Southworth died in 1899, just on the cusp of the twentieth century, and with that new century Southworth’s literary legacy was steadily forgotten. Her Georgetown home, a quaint cottage with gingerbread house-like gabling, was torn down. Like Richards, I often walk or drive past the site where the home stood (on the bluffs near Georgetown University overlooking what’s now Key Bridge and the Potomac—basically at the top of the infamous Exorcist Stairs) and think about Southworth. What remarkable knowledge she would have had of the river, of the bridge (it was the Aqueduct Bridge then), of all the goings on of her neighborhood.

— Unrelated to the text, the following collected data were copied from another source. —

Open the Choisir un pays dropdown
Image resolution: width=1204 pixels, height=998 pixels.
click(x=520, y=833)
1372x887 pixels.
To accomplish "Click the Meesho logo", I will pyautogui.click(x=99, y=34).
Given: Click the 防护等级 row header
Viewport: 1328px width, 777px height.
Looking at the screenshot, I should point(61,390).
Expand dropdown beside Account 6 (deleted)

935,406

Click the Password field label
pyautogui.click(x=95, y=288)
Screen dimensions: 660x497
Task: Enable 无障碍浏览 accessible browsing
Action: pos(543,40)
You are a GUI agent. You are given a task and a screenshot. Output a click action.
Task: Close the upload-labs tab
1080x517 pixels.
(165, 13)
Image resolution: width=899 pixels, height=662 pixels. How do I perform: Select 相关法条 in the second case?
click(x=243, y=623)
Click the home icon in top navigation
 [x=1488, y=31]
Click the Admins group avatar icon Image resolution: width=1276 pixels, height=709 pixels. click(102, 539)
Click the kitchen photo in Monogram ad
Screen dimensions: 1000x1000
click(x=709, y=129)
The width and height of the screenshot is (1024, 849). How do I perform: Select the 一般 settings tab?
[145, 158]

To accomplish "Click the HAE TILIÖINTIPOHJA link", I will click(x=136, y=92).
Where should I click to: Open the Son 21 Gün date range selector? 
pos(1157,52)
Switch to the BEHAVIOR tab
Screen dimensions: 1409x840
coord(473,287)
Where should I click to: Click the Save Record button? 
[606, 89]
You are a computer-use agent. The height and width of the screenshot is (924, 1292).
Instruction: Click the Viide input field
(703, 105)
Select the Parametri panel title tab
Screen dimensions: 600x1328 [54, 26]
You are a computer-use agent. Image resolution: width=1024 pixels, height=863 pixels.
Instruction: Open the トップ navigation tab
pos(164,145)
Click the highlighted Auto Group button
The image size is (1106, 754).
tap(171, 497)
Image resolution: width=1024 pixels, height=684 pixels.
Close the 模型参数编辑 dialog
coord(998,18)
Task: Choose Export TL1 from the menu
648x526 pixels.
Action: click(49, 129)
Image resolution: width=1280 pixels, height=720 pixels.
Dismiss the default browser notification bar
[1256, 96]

One day a few years ago I decided to track down the little bit of Southworth that’s left in Georgetown: her gravesite. When Southworth died in 1899 she was buried in Oak Hill Cemetery, a lovely spot on the edge of Georgetown leading down into Rock Creek Park. Several famous people are buried there, including Abraham Lincoln’s Secretary of War Edwin Stanton, Washington Post editor Katherine Graham, and several miscellaneous Civil War generals. Also buried there, for a few years, was Lincoln’s son Willie, who died in February 1862. (Lincoln often visited the quiet spot where Willie was buried, on a hill at the edge of the cemetery overlooking Rock Creek, and even though Willie was exhumed in 1865 to travel back to Illinois with his father, visitors still leave pennies on the site of his first burial.)
Southworth’s grave is marked on a map of the cemetery, so I figured she’d be fairly easy to track down, but the size of the cemetery and the fact that the section she’s buried in is overgrown made it quite difficult. Eventually I found a gravestone in about the right spot, but couldn’t make out the words on it; using my finger, I traced the letters engraved on it: E.D.E.N. This was it.
A few months later, I took my friends Jon and Brigitte to see Southworth’s grave (and thank God for grad school friends who are also obsessive over nineteenth-century minutiae). Jon thinks and writes about paper and printing, which came in handy as we again tried to make out the letters on Southworth’s grave. We didn’t bring rubbing papers, but Jon rubbed some dirt into the stone which instantly made the sunken letters appear.
Southworth’s novels are brilliant, swashbuckling, fun reads, and they’re also incredibly subversive of nineteenth-century gender roles. Thankfully, literary critics have finally begun to acknowledge Southworth’s influence, and her work has gained new attention in scholarly circles. I often stumble upon copies of her novels in antique malls, languishing unread among the other forgotten books of long ago. Southworth may be difficult to find in Georgetown, her beloved home, but her words remain—if you know where to look.
Further Reading: For critical takes on Southworth’s novels, see Melissa Homestead and Pamela Washington, eds., E.D.E.N. Southworth: Recovering a Nineteenth-Century Popular Novelist. For more on the Southworth cottage in Georgetown, see Ghosts of DC. For more general information on Southworth, see Paul Jones’s blog Southworthiana.